12 CFR § 7.1030 - Permissible derivatives activities for national banks.
(a) Authority. This section is issued pursuant to 12 U.S.C. 24(Seventh). A national bank may only engage in derivatives transactions in accordance with the requirements of this section.
(b) Definitions. For purposes of this section:
(1) Customer-driven means a transaction is entered into for a customer's valid and independent business purpose (and a customer-driven transaction does not include a transaction the principal purpose of which is to deliver to a national bank assets that the national bank could not invest in directly);
(2) Perfectly-matched means two back-to-back derivatives transactions that offset risk with respect to all economic terms (e.g., amount, maturity, duration, and underlying);
(3) Portfolio-hedged means a portfolio of derivatives transactions that are hedged based on net unmatched positions or exposures in the portfolio;
(4) Physical hedging or physically-hedged means holding title to or acquiring ownership of an asset (for example, by warehouse receipt or book-entry) solely to manage the risks arising out of permissible customer-driven derivatives transactions;
(5) Physical settlement or physically-settled means accepting title to or acquiring ownership of an asset;
(6) Transitory title transfer means accepting and immediately relinquishing title to an asset; and
(7) Underlying means the reference asset, rate, obligation, or index on which the payment obligation(s) between counterparties to a derivative transaction is based.
(c) In general.

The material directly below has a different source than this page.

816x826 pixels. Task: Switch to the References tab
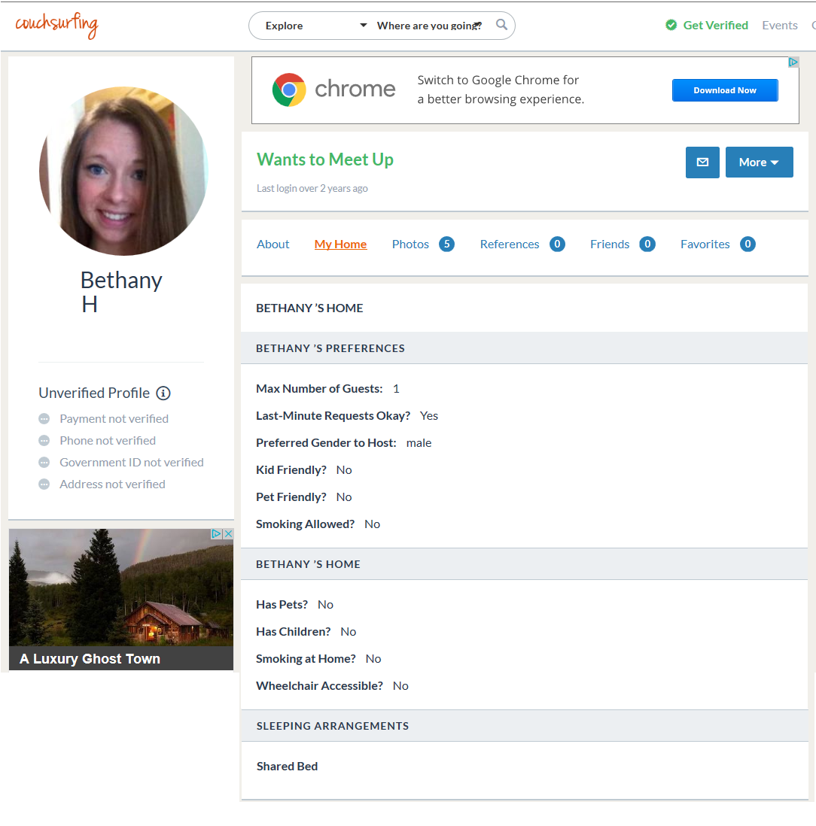pos(510,244)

A national bank may engage in the following derivatives transactions after notice in accordance with paragraph (d) of this section, as applicable:
(1) Derivatives transactions with payments based on underlyings a national bank is permitted to purchase directly as an investment;
(2) Derivatives transactions with any underlying to hedge the risks arising from bank-permissible activities;
(3) Derivatives transactions as a financial intermediary with any underlying that are customer-driven, cash-settled, and either perfectly-matched or portfolio-hedged;
(4) Derivatives transactions as a financial intermediary with any underlying that are customer-driven, physically-settled by transitory title transfer, and either perfectly-matched or portfolio-hedged; and
(5) Derivatives transactions as a financial intermediary with any underlying that are customer-driven, physically-hedged, and either portfolio-hedged or hedged on a transaction-by-transaction basis, and provided that:
(i) The national bank does not take physical delivery of any commodity by receipt of physical quantities of the commodity on bank premises; and
(ii) Physical hedging activities meet the requirements of paragraph (e) of this section.
(d) Notice procedure.
(1) A national bank must provide notice to its Examiner-in-Charge prior to engaging in any of the following with respect to derivatives transactions with payments based on underlyings that a national bank is not permitted to purchase directly as an investment:
(i) Engaging in derivatives hedging activities pursuant to paragraph (c)(2) of this section;
(ii) Expanding the bank's derivatives hedging activities pursuant to paragraph (c)(2) of this section to include a new category of underlying for derivatives transactions;
(iii) Engaging in customer-driven financial intermediation derivatives activities pursuant to paragraph (c)(3), (4), or (5) of this section; and
(iv) Expanding the bank's customer-driven financial intermediation derivatives activities pursuant to paragraph (c)(3), (4), or (5) of this section to include any new category of underlyings.
(2) The notice pursuant to paragraph (d)(1) of this section must be submitted in writing at least 30 days before the national bank commences the activity and include the following information:
(i) A detailed description of the proposed activity, including the relevant underlyings;
(ii) The anticipated start date of the activity; and
(iii) A detailed description of the bank's risk management system (policies, processes, personnel, and control systems) for identifying, measuring, monitoring, and controlling the risks of the activity.
(e) Additional requirements for physical hedging activities.
(1) A national bank engaging in physical hedging activities pursuant to paragraph (c)(5) of this section must hold the underlying solely to hedge risks arising from derivatives transactions originated by customers for the customers' valid and independent business purposes.
(2) The physical hedging activities must offer a cost-effective means to hedge risks arising from permissible banking activities.
(3) The national bank must not take anticipatory or maintain residual positions in the underlying except as necessary for the orderly establishment or unwinding of a hedging position.
(4) The national bank must not acquire equity securities for hedging purposes that constitute more than 5 percent of a class of voting securities of any issuer.
(5) With respect to physical hedging involving commodities:
(i) A national bank's physical position in a particular physical commodity (including, as applicable, delivery point, purity, grade, chemical composition, weight, and size) must not be more than 5 percent of the gross notional value of the bank's derivatives that are in that particular physical commodity and allow for physical settlement within 30 days. Title to commodities acquired and immediately sold by a transitory title transfer does not count against the 5 percent limit;
(ii) The physical position must more effectively reduce risk than a cash-settled hedge referencing the same commodity; and
(iii) The physical position hedges a physically-settled customer-driven commodity derivative transaction(s).
(f) Safe and sound banking practices. A national bank must adhere to safe and sound banking practices in conducting the activities described in this section. The bank must have a risk management system (policies, processes, personnel, and control system) that effectively manages (identifies, measures, monitors, and controls) these activities' interest rate, credit, liquidity, price, operational, compliance, and strategic risks.